The Data Dilemma - Microsoft On the Issues

The world is awash in data—on one estimate, almost three zettabytes (three billion terabytes) of information had been created by 2012, a digital deluge that is growing at around 50% a year. A unique combination of technological innovation, social media, ubiquitous connectivity and digital globalization, among other factors, is fueling this exponential growth in the volume, variety and availability of data. At the same time, increasingly powerful computing technologies can now take massive amounts of these data, commingle them, and use advanced machine-learning and analytics to gain new insights and knowledge. And we are only at the start of this data revolution.

As the World Economic Forum (WEF) observes in a new report, Unlocking the Value of Personal Data: From Collection to Usage, these technologies hold extraordinary potential for new innovations, economic growth and societal benefit. For example, predictive models developed from large-scale hospital data sets can be used to identify patients who are at the highest risk of being rehospitalized within 30 days after they are discharged. A recent analysis using Microsoft technology applied machine learning to a large multi-year data set of patient hospitalizations in the Greater Washington, DC, metropolitan area. The resulting predictive model can reveal risk factors that were previously undetectable: for example, if a patient was admitted for congestive heart failure, they were more likely to be readmitted within 30 days if they were depressed or taking drugs for gastrointestinal disorders.

There are, however, risks. As their personal data flow unseen across global networks, people are increasingly concerned about a loss of control, and their growing reliance on technologies that impact their lives in ways they don’t understand, and often can’t even know. Small wonder that regulators are concerned about an imbalance between industry and individuals, and moving to protect citizens from risks posed by a data-driven economy.

The challenge, as the WEF points out, is to protect individuals without destroying data’s socio-economic potential. Some policymakers favor the imposition of additional restrictions at the time data is collected, an extension of today’s “notice and consent” approach that will slow the flow of data, slow innovation and—in the process of mitigating risk—deprive individuals and economies of many potential benefits.

In reality, it’s not primarily the collection of data that is the source of potential harm, but its unconstrained use. Yet what is considered acceptable use is personal, contextual, and subject to change: ten years ago few people would have shared every detail about their lives with distant friends; now, we use Facebook. Going forward, we need a flexible policy framework that can accommodate evolving technologies and create a sustainable data ecosystem that will drive new business models and innovation—while also strongly protecting the rights of individuals. Such a framework must also be driven by principles that can promote trustworthy data practices.

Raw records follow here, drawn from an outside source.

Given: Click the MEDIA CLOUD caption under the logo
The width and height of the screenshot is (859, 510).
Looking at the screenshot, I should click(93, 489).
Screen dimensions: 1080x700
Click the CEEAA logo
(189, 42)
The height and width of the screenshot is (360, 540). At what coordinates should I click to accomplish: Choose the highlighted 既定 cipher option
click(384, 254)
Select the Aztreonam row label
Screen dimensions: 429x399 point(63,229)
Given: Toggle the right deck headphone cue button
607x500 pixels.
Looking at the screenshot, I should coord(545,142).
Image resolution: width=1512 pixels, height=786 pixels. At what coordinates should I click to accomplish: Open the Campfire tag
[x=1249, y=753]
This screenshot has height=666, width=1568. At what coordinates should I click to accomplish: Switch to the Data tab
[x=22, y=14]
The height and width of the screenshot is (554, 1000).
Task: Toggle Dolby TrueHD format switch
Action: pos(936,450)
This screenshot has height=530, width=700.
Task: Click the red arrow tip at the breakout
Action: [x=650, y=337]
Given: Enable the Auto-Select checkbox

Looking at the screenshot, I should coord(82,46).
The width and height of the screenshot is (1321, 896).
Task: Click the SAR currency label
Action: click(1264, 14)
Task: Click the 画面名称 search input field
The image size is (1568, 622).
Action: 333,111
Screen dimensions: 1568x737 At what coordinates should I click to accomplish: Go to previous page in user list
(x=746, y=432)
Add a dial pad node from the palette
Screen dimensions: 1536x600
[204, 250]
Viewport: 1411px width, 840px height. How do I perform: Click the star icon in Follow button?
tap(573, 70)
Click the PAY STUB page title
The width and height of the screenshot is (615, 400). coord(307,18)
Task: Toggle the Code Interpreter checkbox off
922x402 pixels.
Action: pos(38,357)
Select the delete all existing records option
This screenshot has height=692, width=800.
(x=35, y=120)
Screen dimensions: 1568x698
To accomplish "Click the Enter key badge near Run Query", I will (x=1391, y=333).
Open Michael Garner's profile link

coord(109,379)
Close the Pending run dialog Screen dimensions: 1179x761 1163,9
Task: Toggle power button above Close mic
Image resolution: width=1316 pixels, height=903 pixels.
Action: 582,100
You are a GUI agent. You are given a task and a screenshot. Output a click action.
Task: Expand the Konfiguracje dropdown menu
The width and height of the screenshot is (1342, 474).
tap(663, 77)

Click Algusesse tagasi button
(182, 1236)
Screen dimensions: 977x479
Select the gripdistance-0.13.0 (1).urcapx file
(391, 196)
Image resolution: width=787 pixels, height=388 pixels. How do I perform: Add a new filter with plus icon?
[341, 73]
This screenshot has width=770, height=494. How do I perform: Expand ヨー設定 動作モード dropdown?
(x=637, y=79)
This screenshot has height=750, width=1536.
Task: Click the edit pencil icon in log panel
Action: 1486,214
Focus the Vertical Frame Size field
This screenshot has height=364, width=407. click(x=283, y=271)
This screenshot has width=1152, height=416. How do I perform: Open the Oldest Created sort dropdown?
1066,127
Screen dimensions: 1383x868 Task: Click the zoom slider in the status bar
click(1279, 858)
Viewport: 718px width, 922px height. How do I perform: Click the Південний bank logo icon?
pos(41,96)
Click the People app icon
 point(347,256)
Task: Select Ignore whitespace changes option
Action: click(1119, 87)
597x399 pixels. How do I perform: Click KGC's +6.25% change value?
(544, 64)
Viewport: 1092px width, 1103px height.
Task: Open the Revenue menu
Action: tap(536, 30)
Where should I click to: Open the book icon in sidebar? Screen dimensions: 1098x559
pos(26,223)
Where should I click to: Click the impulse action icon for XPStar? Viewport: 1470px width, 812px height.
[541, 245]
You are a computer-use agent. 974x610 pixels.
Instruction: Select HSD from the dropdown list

Technology can help policymakers achieve this. For example, user permissions and policies can be permanently bound to data, requiring that any party handling that data does so in accordance with the user’s wishes. Such a “metadata-based” architecture can also enable users to change their preferences and permissions, and help prevent further unanticipated use of previously collected data in ways they find objectionable. It can be a highly effective way to strengthen the enforcement of user permissions in a decentralized data ecosystem.

When implemented as part of a principles-based policy framework that provides guidance on trustworthy data practices, and supplemented by voluntary but enforceable codes of conduct, this is a flexible approach that holds the promise of satisfying the interests of regulators, individuals, and industry. It could also prevent an immensely promising and innovative driver of socio-economic benefits from stalling.